Injures were not the issue for the young forward by the time the Stanley Cup Final rolled around, and Pastrnak finished with just two goals, four points and a team-worst minus-7 in the seven-game series against the St. Louis Blues. Pastrnak wasn’t exactly terrible in the postseason with nine goals, 19 points and an even plus/minus rating in 24 games during the Stanley Cup playoffs, but he also wasn’t anywhere close to his best self from the regular season.
Instead Pastrnak was passing up clean looks at the net, fanning on one-timer opportunities that usually ended up in the back of the net and sometimes getting discouraged by the physical play going on around him. It wasn’t more evident than early in Game 4 of the Cup Final when he basically gave up on a puck battle in the first period while bracing for a hit that was coming his way.
Pastrnak admitted during this week’s breakup day at Warrior Ice Arena that the mental grind of the playoffs, and the criticism heaped on him, took a toll on the talented young winger.
“It was definitely tough. I wasn’t feeling great, but that’s why this was such a good group because we were always picking each other up. It was obviously challenging for me, but I had 25 guys to help pick me up just like I would do the opposite [for them],” said Pastrnak. “It was the mental stuff, you know? In this kind of life, even if you don’t want to see stuff, read stuff and blah-blah with the media, it’s tough. You’re always going to see it. And that’s fine, you know?

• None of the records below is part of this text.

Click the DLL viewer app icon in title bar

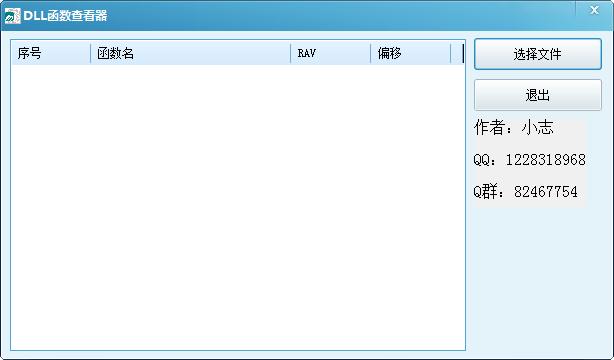pyautogui.click(x=12, y=16)
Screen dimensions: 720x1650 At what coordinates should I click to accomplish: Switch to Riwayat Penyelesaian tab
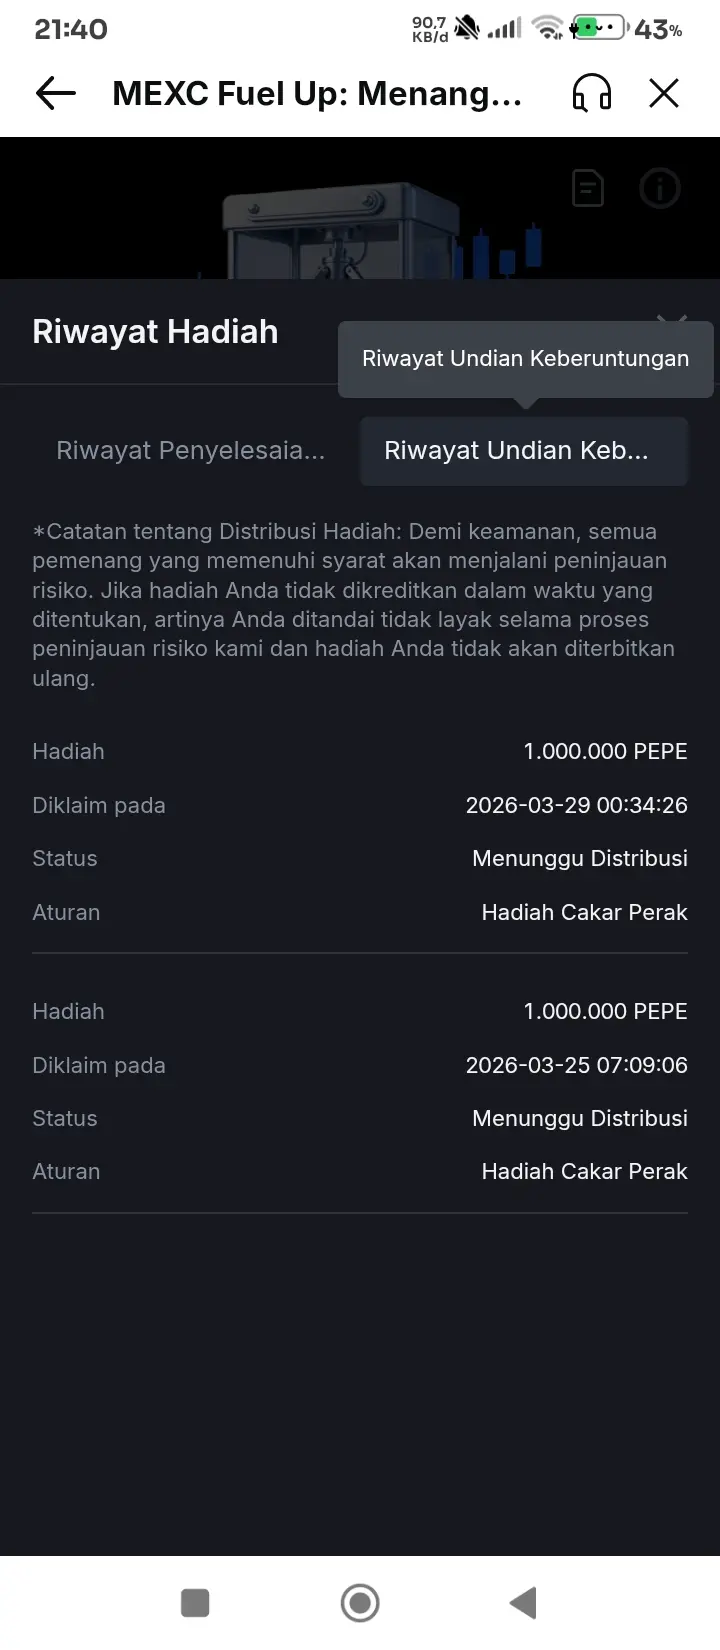(190, 451)
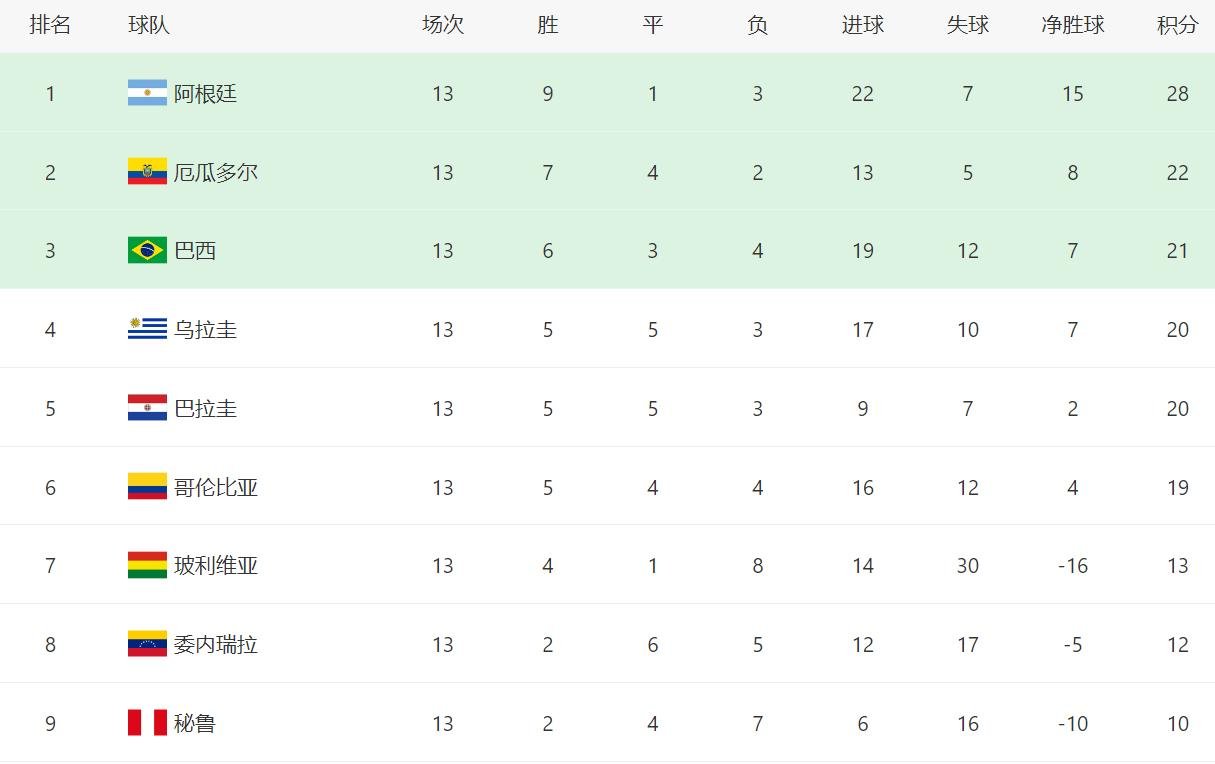Open the 阿根廷 team link

[x=205, y=94]

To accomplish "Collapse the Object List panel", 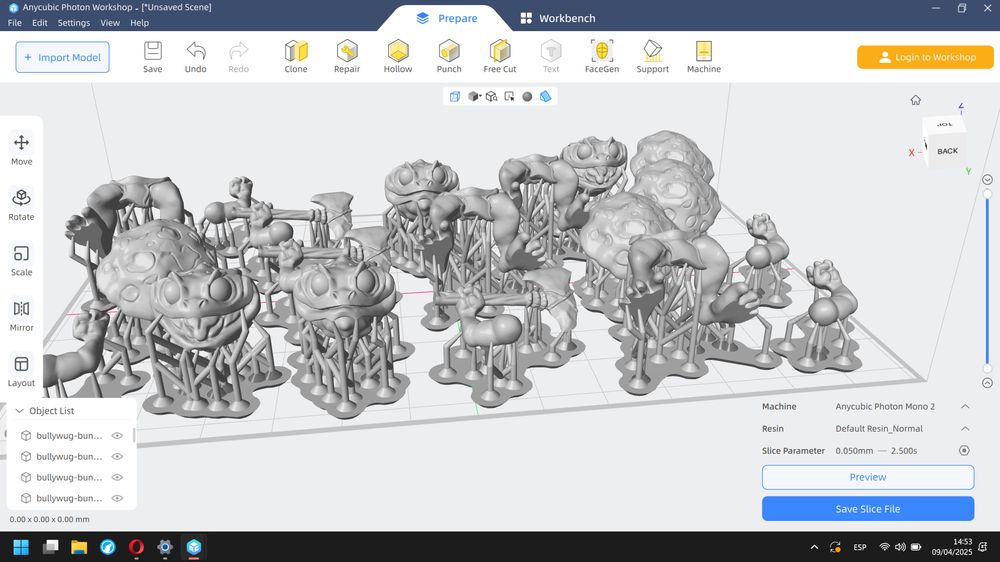I will (20, 411).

“I will take a lot of positives from this. I’m just going to get stronger mentally. So it was a good experience. It’s a big mental experience. I gained a lot this postseason. The mental stuff is what I learned the most. [I learned] that it doesn’t [expletive] matter if you play a bad friggen’ game. It’s the playoffs. Or if you have a bad shift. It’s the playoffs and you just need to come back to the bench and make sure you’re ready for the next shift no matter what happened behind you. It’s the tough part of hockey sometimes when you get back stuck on something instead of looking forward, and focusing on the next shift. Sometimes you get stuck on thinking what happened before and that brings you down kind of.”

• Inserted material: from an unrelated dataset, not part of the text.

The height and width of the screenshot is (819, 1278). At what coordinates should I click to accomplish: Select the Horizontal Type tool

It’s key that Pastrnak had diagnosed the problem and is already willing to use the inconsistent playoff performance for him as a learning experience.
The biggest lesson the talented young right winger needs to take is that Pasta needs to toughen up mentally and physically. He needs to be willing to pay the physical price to make plays in the Stanley Cup playoffs, and that means sticking his nose into puck battles rather than bracing for a puck before he’s won the Cup. It also means being willing to battle to get to the scoring areas rather than loitering on the perimeter when the puck is on the offensive zone.
Just as importantly it means staying in the game mentally and not allowing a slump to consume him at the most important time of the season. If teams know they can discourage Boston’s young star mentally and physically, Pastrnak is going to continue to get hammered each and every postseason he plays in Black and Gold.
It’s going to be of paramount importance that Pastrnak toughens up in both areas and returns to the form he had two years ago in the postseason. Pastrnak was dominant and game-breaking with six goals and 20 points in 12 games, and to this point in his career he still boasts strong numbers (17 goals and 43 points in 42 playoff games) in his Stanley Cup playoff career despite two out of three postseasons being less than stellar for him.
Clearly the potential is there for him to be a giant weapon for the Bruins in the postseason, and the B’s will need him to be that if they’re going to continue pushing for Stanley Cups in the near future. But it’s going to take a mentally and physically tougher Pastrnak to withstand the pressures of being “the guy” for the Bruins no matter what gets thrown at him.
That should be his mission for this offseason after a long, challenging season, and it sounds like he’s already begun working on that summer improvement plan.